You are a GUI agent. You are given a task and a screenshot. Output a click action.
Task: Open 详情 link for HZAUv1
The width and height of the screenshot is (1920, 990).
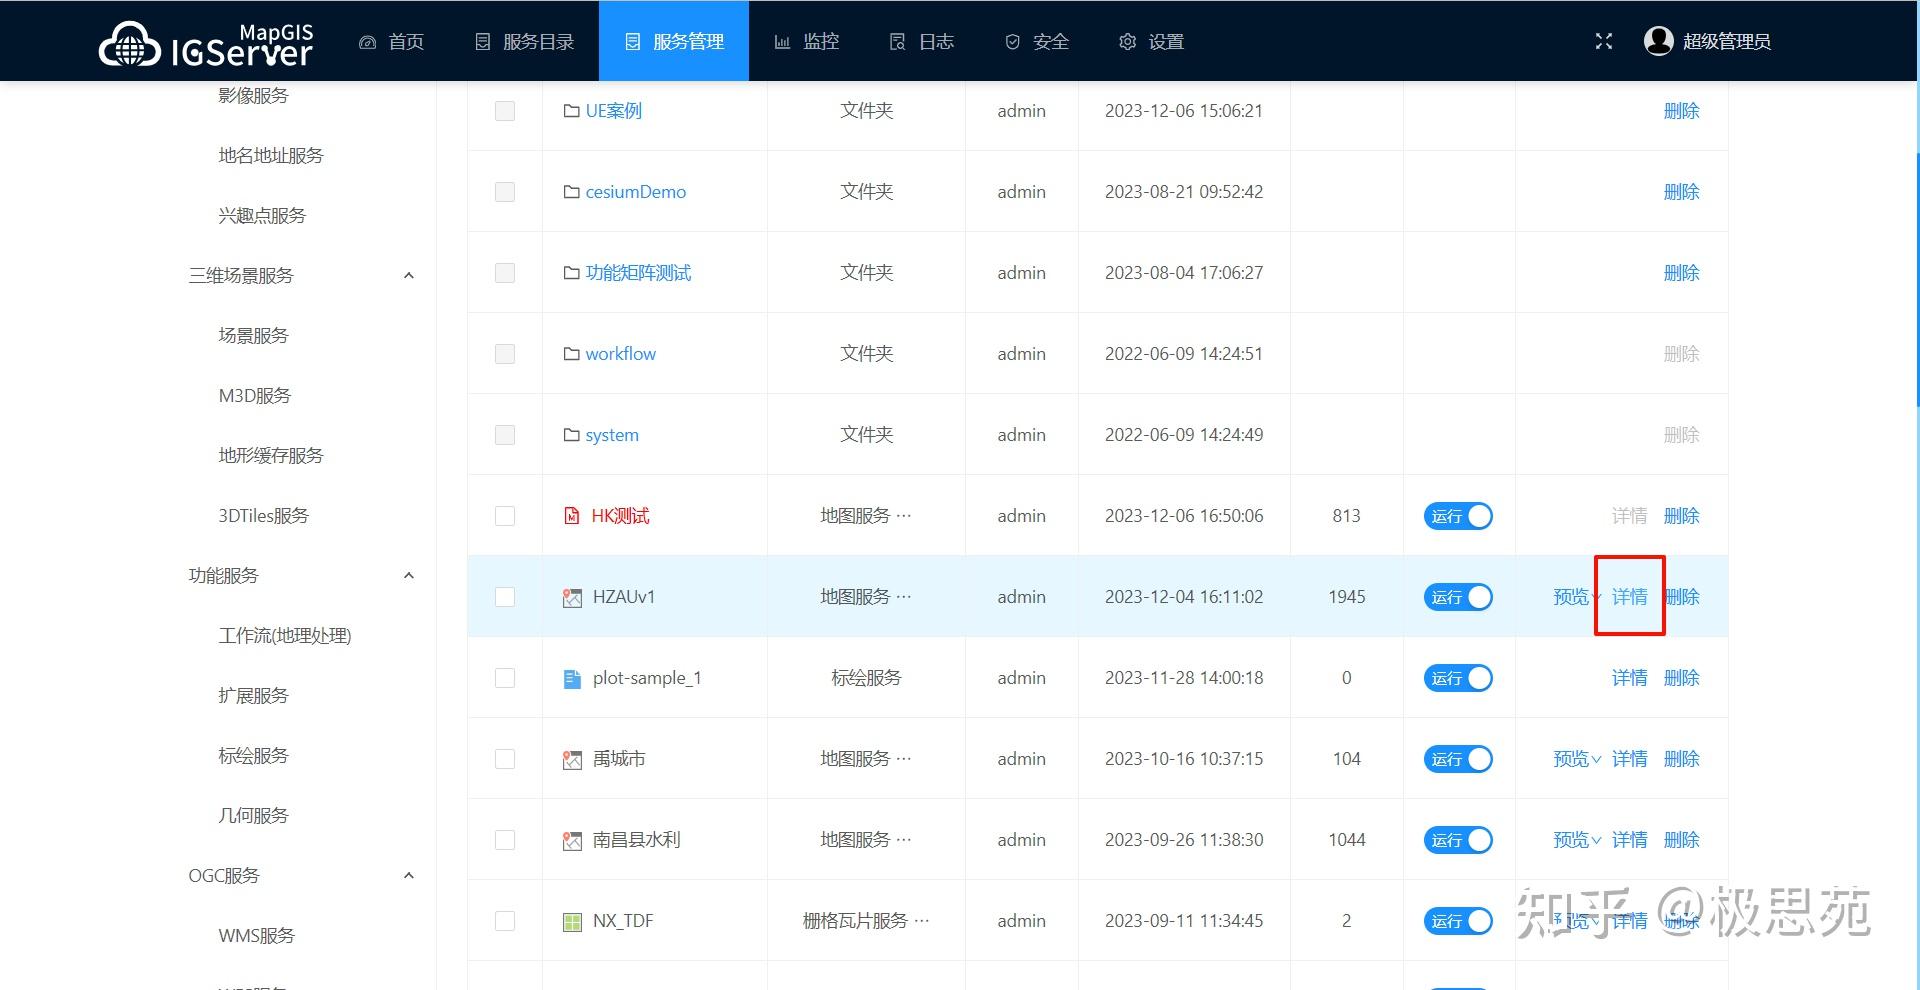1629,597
:::::
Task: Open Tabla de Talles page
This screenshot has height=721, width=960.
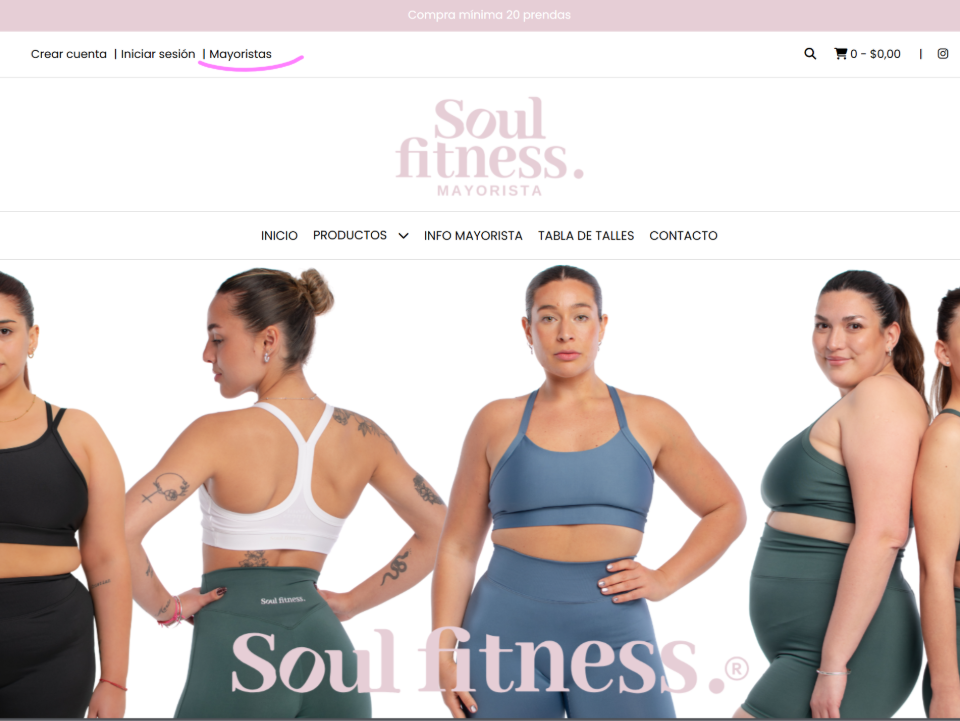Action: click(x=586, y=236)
:::::
Swap "Tabla de Talles" for "Size Chart" in the stretch of material from the line containing "Task: Open Tabla de Talles page" through the line containing "Action: click(x=586, y=236)", and give only those lines back with nothing else changed. Leave the pictures out.

_Result of this task:_
Task: Open Size Chart page
This screenshot has height=721, width=960.
Action: click(x=586, y=236)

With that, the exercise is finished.